O embaixador da Rússia nas Nações Unidas, Vassily Nebenzia, acusou hoje “os Estados Unidos e os seus aliados de quererem depor o presidente” da Venezuela, negando ao Conselho de Segurança o direito de discutir a situação no país.

O diplomata russo denunciou a tentativa de um “golpe de Estado” e defendeu que a crise na Venezuela releva de uma “situação interna”.

Na sua resposta, o secretário de Estado norte-americano, Mike Pompeo, sublinhou que “o regime de Nicolás Maduro reprime o seu povo” há anos. Milhares de venezuelanos fugiram do país, desestabilizando a região, acrescentou.

A Rússia começou por tentar impedir a realização da reunião numa votação procedimental prévia, mas não conseguiu o número de votos suficientes para o efeito – eram necessários pelo menos 9 dos 15 membros do Conselho de Segurança, mas apenas China, África do Sul e Guiné Equatorial votaram ao lado da Rússia.

Os seis países ocidentais membros do Conselho de Segurança - Estados Unidos, França, Reino Unido, Alemanha, Bélgica e Polónia - votaram com o Peru, Kuwait e a República Dominicana a favor da realização da reunião do conselho, convocada pelos Estados Unidos, e que conta com a participação dos chefes da diplomacia dos Estados Unidos e da Venezuela. A Indonésia e a Costa do Marfim abstiveram-se.

Mike Pompeo pediu aos membros da ONU para se colocarem "ao lado das forças da liberdade" na Venezuela, lideradas pelo presidente do parlamento, Juan Guaidó.

Não testem a nossa determinação", disse também Mike Pompeo, ao comentar a intenção de Nicolás Maduro de expulsar os diplomatas dos Estados Unidos do país.

Para o chefe da diplomacia dos Estados Unidos, Nicolás Maduro dirige um "Estado mafioso ilegítimo".

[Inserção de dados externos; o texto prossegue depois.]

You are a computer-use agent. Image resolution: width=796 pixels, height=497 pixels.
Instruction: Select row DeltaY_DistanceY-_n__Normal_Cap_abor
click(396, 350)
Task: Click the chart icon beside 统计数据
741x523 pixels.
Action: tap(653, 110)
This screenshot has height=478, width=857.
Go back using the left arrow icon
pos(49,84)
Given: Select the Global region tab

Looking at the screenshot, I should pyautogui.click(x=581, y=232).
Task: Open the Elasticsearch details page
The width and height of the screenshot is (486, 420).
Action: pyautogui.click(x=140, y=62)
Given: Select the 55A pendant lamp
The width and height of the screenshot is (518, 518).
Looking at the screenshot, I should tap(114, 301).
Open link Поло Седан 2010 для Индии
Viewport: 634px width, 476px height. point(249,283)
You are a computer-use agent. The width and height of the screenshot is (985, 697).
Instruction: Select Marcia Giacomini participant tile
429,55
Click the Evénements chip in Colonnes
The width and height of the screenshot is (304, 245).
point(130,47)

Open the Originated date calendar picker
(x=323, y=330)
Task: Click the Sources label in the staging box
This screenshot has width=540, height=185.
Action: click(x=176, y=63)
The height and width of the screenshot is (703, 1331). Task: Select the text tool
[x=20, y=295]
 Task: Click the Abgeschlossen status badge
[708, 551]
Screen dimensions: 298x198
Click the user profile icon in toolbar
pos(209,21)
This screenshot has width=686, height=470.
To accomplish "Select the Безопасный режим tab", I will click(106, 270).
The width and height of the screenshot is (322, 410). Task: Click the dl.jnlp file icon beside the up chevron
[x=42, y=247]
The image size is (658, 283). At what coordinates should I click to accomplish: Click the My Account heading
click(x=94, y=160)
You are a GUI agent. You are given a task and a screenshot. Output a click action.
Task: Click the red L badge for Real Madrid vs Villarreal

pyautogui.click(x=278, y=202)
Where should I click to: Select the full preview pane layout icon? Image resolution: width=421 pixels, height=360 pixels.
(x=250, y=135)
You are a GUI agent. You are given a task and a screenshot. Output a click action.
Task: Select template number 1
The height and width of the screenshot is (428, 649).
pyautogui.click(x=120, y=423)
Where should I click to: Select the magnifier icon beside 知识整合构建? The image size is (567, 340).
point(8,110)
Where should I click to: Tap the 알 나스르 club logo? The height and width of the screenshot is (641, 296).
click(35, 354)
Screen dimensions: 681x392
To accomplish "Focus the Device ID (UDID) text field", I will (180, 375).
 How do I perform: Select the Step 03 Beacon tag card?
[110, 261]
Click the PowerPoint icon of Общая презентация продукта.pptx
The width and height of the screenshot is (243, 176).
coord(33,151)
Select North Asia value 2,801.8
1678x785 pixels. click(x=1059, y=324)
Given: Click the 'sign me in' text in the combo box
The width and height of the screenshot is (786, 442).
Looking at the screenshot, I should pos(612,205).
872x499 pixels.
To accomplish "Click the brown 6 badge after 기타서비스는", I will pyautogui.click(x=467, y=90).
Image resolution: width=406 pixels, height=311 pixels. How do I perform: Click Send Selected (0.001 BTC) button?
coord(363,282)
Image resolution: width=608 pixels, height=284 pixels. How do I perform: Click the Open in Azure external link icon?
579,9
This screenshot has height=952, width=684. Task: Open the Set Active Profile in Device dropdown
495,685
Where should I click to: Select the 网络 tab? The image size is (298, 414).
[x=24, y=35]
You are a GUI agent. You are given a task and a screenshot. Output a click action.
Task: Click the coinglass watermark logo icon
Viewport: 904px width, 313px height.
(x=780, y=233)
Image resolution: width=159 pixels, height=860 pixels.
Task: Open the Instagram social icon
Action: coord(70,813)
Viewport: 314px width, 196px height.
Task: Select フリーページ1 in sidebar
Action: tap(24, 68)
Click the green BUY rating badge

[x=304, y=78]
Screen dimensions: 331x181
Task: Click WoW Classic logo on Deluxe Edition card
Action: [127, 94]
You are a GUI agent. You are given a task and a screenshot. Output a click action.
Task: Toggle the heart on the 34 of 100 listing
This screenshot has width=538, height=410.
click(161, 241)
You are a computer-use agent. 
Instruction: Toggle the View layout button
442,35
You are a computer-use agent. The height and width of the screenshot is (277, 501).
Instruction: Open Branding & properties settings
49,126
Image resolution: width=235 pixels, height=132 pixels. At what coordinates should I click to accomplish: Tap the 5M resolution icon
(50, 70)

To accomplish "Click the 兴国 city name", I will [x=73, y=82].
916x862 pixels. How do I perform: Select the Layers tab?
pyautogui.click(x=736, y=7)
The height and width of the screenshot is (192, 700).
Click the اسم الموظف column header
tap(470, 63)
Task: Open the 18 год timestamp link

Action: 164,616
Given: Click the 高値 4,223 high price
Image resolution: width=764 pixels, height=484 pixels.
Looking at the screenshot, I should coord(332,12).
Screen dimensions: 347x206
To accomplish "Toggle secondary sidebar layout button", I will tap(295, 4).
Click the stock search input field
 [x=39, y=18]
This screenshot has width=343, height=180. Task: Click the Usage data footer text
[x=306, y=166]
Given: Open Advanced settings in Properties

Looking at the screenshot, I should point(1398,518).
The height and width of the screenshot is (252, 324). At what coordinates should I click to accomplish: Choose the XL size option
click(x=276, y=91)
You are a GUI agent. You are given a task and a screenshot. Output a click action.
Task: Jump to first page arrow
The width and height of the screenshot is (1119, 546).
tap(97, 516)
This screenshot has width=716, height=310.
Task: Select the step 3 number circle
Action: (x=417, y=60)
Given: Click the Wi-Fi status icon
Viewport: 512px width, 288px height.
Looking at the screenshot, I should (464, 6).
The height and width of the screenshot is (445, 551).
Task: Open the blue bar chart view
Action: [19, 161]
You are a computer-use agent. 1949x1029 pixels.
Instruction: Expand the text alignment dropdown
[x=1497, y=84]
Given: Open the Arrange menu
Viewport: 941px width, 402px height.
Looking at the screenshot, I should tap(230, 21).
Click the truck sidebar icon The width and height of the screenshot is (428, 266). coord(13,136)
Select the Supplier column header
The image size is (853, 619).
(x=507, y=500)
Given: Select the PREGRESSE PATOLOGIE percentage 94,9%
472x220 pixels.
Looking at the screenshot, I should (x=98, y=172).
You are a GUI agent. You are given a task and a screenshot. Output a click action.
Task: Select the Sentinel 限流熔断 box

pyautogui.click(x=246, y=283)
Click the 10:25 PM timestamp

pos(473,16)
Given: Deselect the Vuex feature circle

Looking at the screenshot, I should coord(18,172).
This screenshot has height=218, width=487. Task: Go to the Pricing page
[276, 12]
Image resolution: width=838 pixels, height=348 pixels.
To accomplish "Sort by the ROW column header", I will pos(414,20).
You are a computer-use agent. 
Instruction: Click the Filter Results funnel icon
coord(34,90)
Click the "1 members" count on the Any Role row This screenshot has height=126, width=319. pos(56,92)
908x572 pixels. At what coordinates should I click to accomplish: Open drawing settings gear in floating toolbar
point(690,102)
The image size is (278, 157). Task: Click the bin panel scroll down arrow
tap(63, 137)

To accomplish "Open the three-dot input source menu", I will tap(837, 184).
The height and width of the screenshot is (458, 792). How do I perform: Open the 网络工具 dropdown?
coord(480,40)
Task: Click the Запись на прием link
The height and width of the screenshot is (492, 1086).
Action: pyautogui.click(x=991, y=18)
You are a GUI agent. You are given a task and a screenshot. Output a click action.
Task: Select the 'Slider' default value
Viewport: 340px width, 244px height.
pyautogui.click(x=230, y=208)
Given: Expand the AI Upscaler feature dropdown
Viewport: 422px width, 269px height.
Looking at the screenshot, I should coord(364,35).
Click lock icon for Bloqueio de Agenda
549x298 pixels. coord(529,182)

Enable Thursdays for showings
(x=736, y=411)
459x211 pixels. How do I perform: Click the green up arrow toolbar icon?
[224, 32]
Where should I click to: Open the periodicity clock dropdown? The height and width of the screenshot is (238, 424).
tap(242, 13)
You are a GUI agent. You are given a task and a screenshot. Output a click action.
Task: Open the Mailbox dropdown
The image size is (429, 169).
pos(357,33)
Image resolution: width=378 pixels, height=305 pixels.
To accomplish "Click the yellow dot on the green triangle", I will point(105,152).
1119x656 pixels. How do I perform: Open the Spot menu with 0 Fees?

Os países que reconhecerem a legitimidade de Juan Guaidó de dirigir a Venezuela devem “desconectar os seus sistemas financeiros com o regime de Maduro e permitir que os ativos pertencentes ao povo venezuelano sejam canalizados para os gestores legítimos desse Estado”, afirmou o chefe da diplomacia norte-americana, após abandonar a reunião do Conselho de Segurança, sem assistir à tomada de palavra do seu homólogo venezuelano, Jorge Arreza, também presente na reunião.

Rússia e China bloqueiam declaração de apoio da ONU à Assembleia Nacional

Um projeto de declaração do Conselho de Segurança da ONU visando garantir “um apoio pleno” à Assembleia Nacional venezuelana dirigida pelo opositor Juan Guaidó foi bloqueado, neste sábado, pela Rússia e pela China, segundo diplomatas à AFP.

O texto, ao qual a agência France Presse teve acesso, sublinhava o compromisso da Assembleia Nacional venezuelana de restaurar a democracia e o Estado de direito no país e notava a ausência de legitimidade do último processo eleitoral na Venezuela, condenando o recurso à violência por parte das forças de segurança contra manifestantes.

Todas estas referências foram eliminadas do texto pela Rússia, com o apoio da China.

O projeto, de acordo com fonte diplomática não identificada pela AFP, foi eliminado e um outro texto proposto pela Rússia, que se limitava a pedir um diálogo político na Venezuela, foi considerado inaceitável pelos Estados Unidos.

Foi agendada, a pedido de Washington, uma reunião do Conselho de Segurança prevista para as 14:00 na presença dos chefes da diplomacia norte-americana e venezuelana. Vários países da região pediram a palavra, de acordo com a fonte diplomática.

Paris e Berlim, membros do Conselho de Segurança, o primeiro com direito de veto, lançaram hoje um ultimato ao presidente venezuelano, Nicolás Maduro, afirmando que reconhecerão o seu opositor Juan Guaidó como ‘presidente interino’ se não forem convocadas eleições em oito dias.